[AIM OF THE EXERCISE]: Starting at the line that holds "Given: Switch to the Folder tab", reproduce each line exactly up to and including the last line of the records below. Pictures stay out.

[Saved data entries]
::::::::::

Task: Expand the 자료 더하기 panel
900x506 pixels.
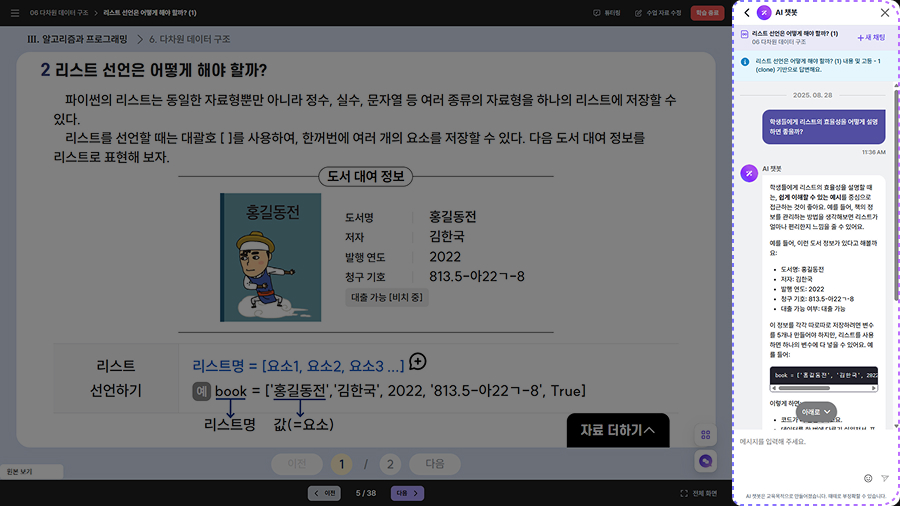Action: click(x=618, y=430)
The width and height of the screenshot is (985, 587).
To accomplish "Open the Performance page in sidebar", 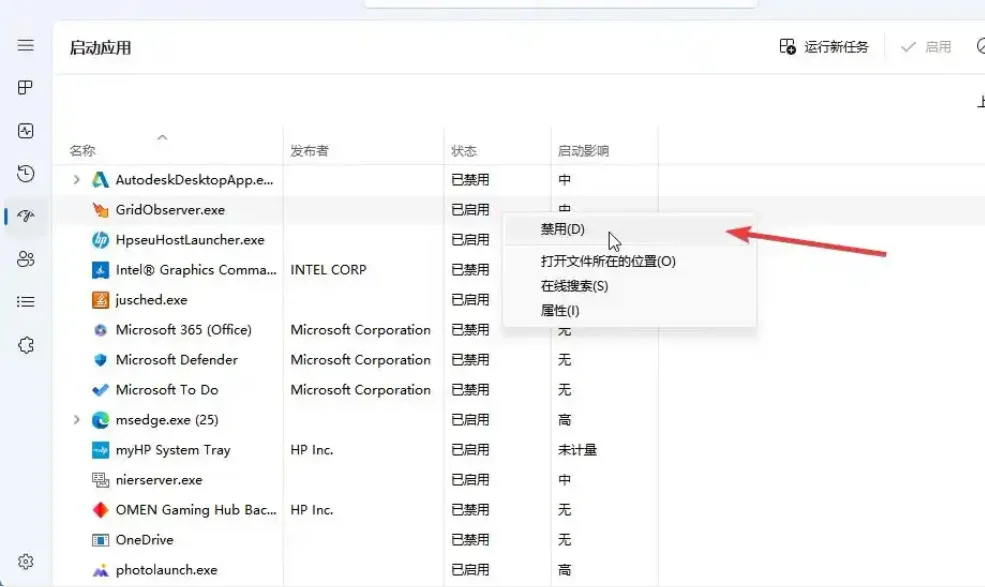I will (x=25, y=128).
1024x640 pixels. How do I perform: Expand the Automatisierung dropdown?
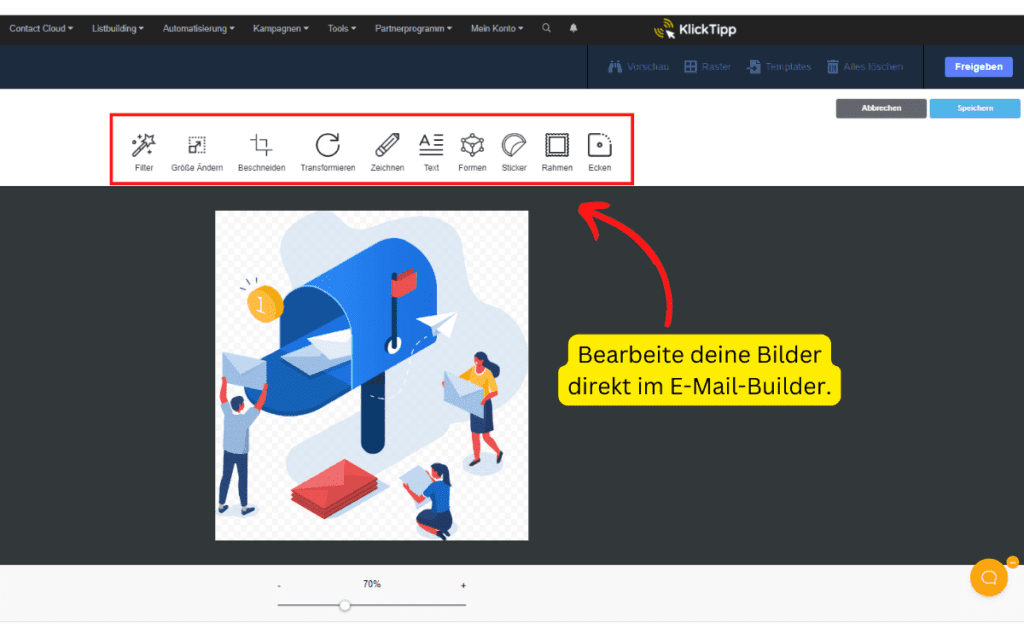[x=198, y=28]
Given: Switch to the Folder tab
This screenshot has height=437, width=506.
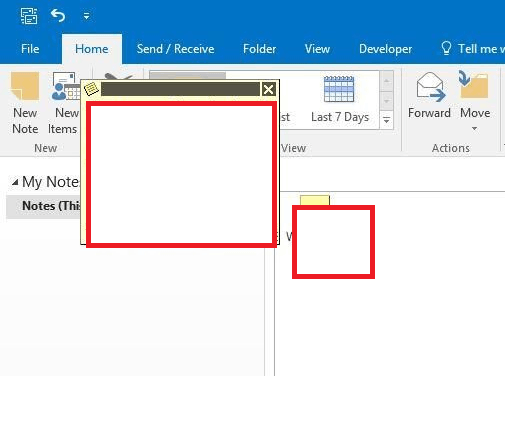Looking at the screenshot, I should tap(259, 49).
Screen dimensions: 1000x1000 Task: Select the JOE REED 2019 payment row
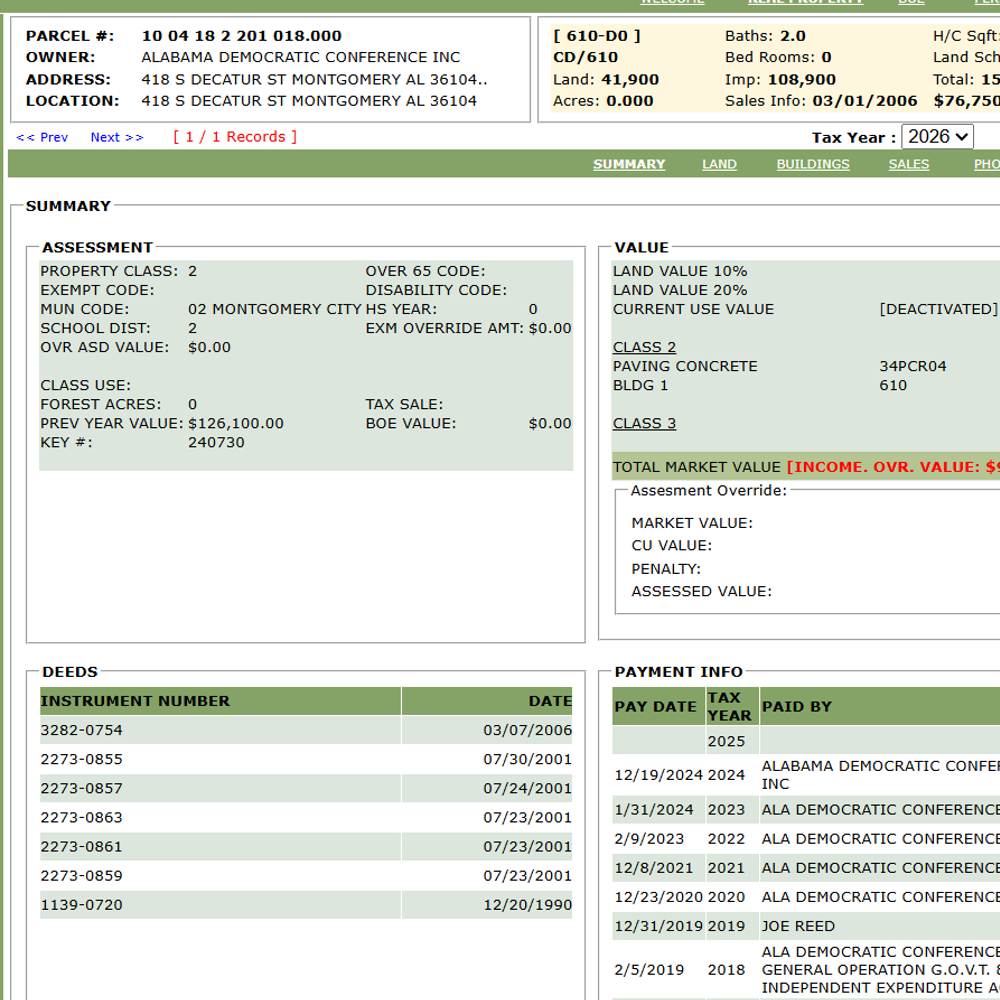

::::::::::

[YOUR RESPONSE]:
Given: Switch to the Folder tab
This screenshot has height=437, width=506.
Looking at the screenshot, I should tap(259, 49).
Screen dimensions: 1000x1000 Task: Select the JOE REED 2019 payment row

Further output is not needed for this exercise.